A priori, cet écueil peut être évité par un retour aux normes de la déontologie et une responsabilisation des sources qui doivent être identifiables et transparentes . Outil fondamental de questionnement citoyen sur la marche de la société, une presse digne n'a pas à faire l'apologie de n'importe quelle politique. Son rôle de véhicule de transmission doit respecter, autant que faire se peut les multiples facettes d'une même question. A l'instar des procédures suivies, mais à huis clos, par les commissions des groupes parlementaires. Aux organes partisans et autres lobbies de justifier - parfois dans la polémique - leurs objectifs idéologiques et intéressés. Les exclusivités issues des fameuses "sources bien ou généralement informées" et autres "on croit savoir", " On apprend de bonne source " doivent être utilisées, avec parcimonie après les précautions de vérification et de recoupement avec la ou les parties visées par une information de quelque nature qu'elle soit. La crédibilité d'une information est tributaire de l'identification de sa source. Dans une démocratie naissante, ceux et celles qui se consacrent volontairement au service public doivent se la jouer à visage découvert. Même si- comme disaient les Grecs anciens- la parole était donnée à l'homme pour cacher sa pensée (stratégie).

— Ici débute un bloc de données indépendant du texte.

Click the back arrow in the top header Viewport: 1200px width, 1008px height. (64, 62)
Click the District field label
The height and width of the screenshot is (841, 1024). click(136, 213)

Dans ce rôle de médium, où la politique demeure comme elle l'a toujours été une illusion, le journaliste peut citer des sources non- identifiées, à condition que celles-ci exigent l'anonymat. Il doit garder, toutefois sous la main une trace (un document) prouvant l'option de son informateur. Le secret des sources n'est pas absolu .Le journaliste, comme tout citoyen est tenu, par la loi de dévoiler sa source, lorsqu'une l'autorité judiciaire décide de se saisir d'une affaire, à caractère sensible ou touchant l'honneur d'une personne par voie de diffamation. Bien que le journaliste bénéficie, dans certaines circonstances- du préjugé favorable, la liberté de la presse n'a pas de substance en l'absence du sens de la responsabilité et du respect des règles de la convivialité (droits et devoirs).
Dans ce contexte, le secteur de la presse n'aurait pas besoin d'une instance de régulation, si ses professionnels étaient autorégulés. Ce serait l'idéal, si tous les autres protagonistes de la vie publique l’étaient, à leur tour.